Hamish Hamilton. By Iain Sinclair. Pounds 16.99 - 0 241 14218 0
Psychogeography: a beginner's guide. Unfold a street map of London, place a glass, rim down, anywhere on the map, and draw round its edge. Pick up the map, go out into the city, and walk the circle, keeping as close as you can to the curve. Record the experience as you go, in whatever medium you favour: film, photograph, manuscript, tape. Catch the textual run-off of the streets: the graffiti, the branded litter, the snatches of conversation. Cut for sign. Log the data-stream. Be alert to the happenstance of metaphors, watch for visual rhymes, coincidences, analogies, family resemblances, the changing moods of the street. Complete the circle, and the record ends. Walking makes for content; footage for footage.
There are alternative methods. Part of the game is inventing your own randomizer.
Plot a route between two places on a street plan of Berlin, trace the shape and transpose it onto a London street plan; walk the London version. Trace the Turin Shroud onto a street map and walk Jesus' face. Walk between halal butchers, or Catholic churches, or hairdressers. Follow isobars. Footstep a historical walker.
Or change the paradigm entirely. Go out into the city, hungry for signs and portents, and see what happens. Open your mind, let the guiding metaphors of the walk find you.
The psychogeography patent is usually assigned to Guy Debord, prominent member of the Situationist International, an avant-garde group active between 1957 and 1972.

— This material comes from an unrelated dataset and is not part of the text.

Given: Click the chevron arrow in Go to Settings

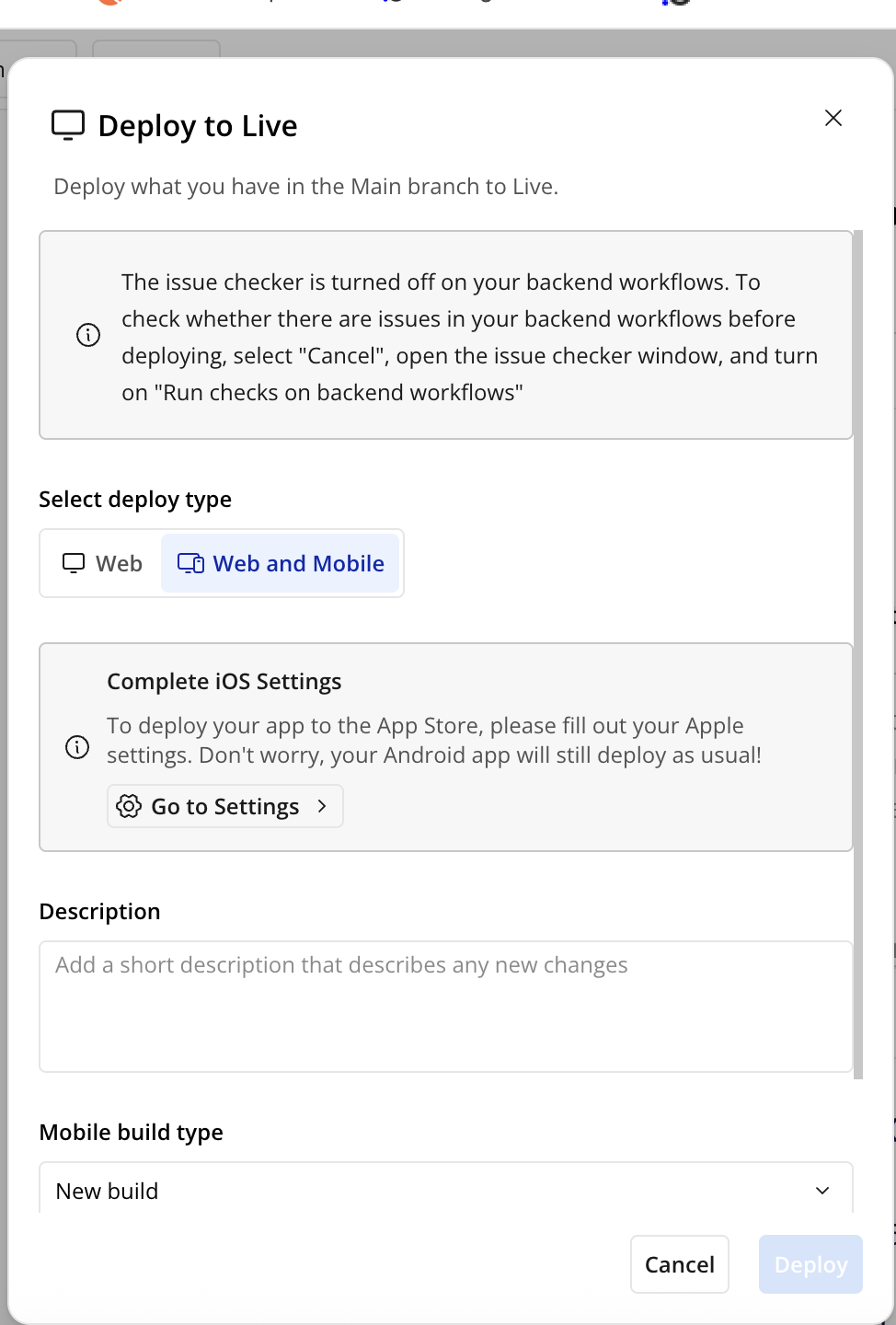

Debord and the Situationists were looking for ways to explode the herd-think of the urban masses, and to disrupt their choreographed obedience to the sign making habits of capitalism. To these ends, they developed the idea of the "derive" or "drift": the randomly motivated walk, which -in Debord's well-known definition - was "a mode of experimental behaviour linked to the conditions of urban society: a technique of rapid passage through varied ambiances". The deriveur was thus a radical update of the nineteenth-century figure of the flaneur: the pedestrian who wandered, idled and watched, and who -as Walter Benjamin pointed out -had been co-opted and degraded by capitalism into the figure of the shopper, aimlessly dot-to-dotting points of purchase.